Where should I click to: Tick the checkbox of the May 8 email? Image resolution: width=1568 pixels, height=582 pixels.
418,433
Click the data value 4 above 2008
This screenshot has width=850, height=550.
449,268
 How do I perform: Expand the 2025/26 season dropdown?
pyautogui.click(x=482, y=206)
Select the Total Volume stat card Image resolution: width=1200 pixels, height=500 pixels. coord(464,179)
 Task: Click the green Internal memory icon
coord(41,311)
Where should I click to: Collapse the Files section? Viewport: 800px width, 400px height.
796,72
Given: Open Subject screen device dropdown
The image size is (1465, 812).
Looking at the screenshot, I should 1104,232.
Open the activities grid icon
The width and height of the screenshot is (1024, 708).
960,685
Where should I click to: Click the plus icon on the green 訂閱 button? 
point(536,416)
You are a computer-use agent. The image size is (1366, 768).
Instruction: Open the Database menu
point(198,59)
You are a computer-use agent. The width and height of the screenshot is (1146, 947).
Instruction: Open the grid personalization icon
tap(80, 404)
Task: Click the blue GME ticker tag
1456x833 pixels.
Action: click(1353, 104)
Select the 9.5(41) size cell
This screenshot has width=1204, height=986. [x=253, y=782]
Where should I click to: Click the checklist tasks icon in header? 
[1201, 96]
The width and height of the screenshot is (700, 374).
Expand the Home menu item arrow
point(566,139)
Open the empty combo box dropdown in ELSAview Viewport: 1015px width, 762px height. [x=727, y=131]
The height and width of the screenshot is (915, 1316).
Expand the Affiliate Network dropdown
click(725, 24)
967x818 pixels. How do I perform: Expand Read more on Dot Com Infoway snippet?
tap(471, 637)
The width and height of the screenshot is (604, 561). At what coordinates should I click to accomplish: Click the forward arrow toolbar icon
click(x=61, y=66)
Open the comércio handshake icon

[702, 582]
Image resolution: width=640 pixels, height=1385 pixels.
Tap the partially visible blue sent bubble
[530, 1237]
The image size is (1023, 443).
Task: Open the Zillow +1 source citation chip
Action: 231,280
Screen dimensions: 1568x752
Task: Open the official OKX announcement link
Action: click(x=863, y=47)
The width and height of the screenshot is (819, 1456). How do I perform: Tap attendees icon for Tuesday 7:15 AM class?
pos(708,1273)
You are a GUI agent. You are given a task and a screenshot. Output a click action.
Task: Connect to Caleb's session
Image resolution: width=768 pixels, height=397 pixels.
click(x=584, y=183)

──────

(WHAT TO DO) Output every record verbatim.

(REPLY TO THE EXERCISE)
Where should I click to: Tick the checkbox of the May 8 email? Image resolution: width=1568 pixels, height=582 pixels.
418,433
Click the data value 4 above 2008
This screenshot has width=850, height=550.
449,268
 How do I perform: Expand the 2025/26 season dropdown?
pyautogui.click(x=482, y=206)
Select the Total Volume stat card Image resolution: width=1200 pixels, height=500 pixels. coord(464,179)
 Task: Click the green Internal memory icon
coord(41,311)
Where should I click to: Collapse the Files section? Viewport: 800px width, 400px height.
796,72
Given: Open Subject screen device dropdown
The image size is (1465, 812).
Looking at the screenshot, I should 1104,232.
Open the activities grid icon
The width and height of the screenshot is (1024, 708).
960,685
Where should I click to: Click the plus icon on the green 訂閱 button? 
point(536,416)
You are a computer-use agent. The image size is (1366, 768).
Instruction: Open the Database menu
point(198,59)
You are a computer-use agent. The width and height of the screenshot is (1146, 947).
Instruction: Open the grid personalization icon
tap(80, 404)
Task: Click the blue GME ticker tag
1456x833 pixels.
Action: click(1353, 104)
Select the 9.5(41) size cell
This screenshot has width=1204, height=986. [x=253, y=782]
Where should I click to: Click the checklist tasks icon in header? 
[1201, 96]
The width and height of the screenshot is (700, 374).
Expand the Home menu item arrow
point(566,139)
Open the empty combo box dropdown in ELSAview Viewport: 1015px width, 762px height. [x=727, y=131]
The height and width of the screenshot is (915, 1316).
Expand the Affiliate Network dropdown
click(725, 24)
967x818 pixels. How do I perform: Expand Read more on Dot Com Infoway snippet?
tap(471, 637)
The width and height of the screenshot is (604, 561). At what coordinates should I click to accomplish: Click the forward arrow toolbar icon
click(x=61, y=66)
Open the comércio handshake icon

[702, 582]
Image resolution: width=640 pixels, height=1385 pixels.
Tap the partially visible blue sent bubble
[530, 1237]
The image size is (1023, 443).
Task: Open the Zillow +1 source citation chip
Action: 231,280
Screen dimensions: 1568x752
Task: Open the official OKX announcement link
Action: click(x=863, y=47)
The width and height of the screenshot is (819, 1456). How do I perform: Tap attendees icon for Tuesday 7:15 AM class?
pos(708,1273)
You are a GUI agent. You are given a task and a screenshot. Output a click action.
Task: Connect to Caleb's session
Image resolution: width=768 pixels, height=397 pixels.
click(x=584, y=183)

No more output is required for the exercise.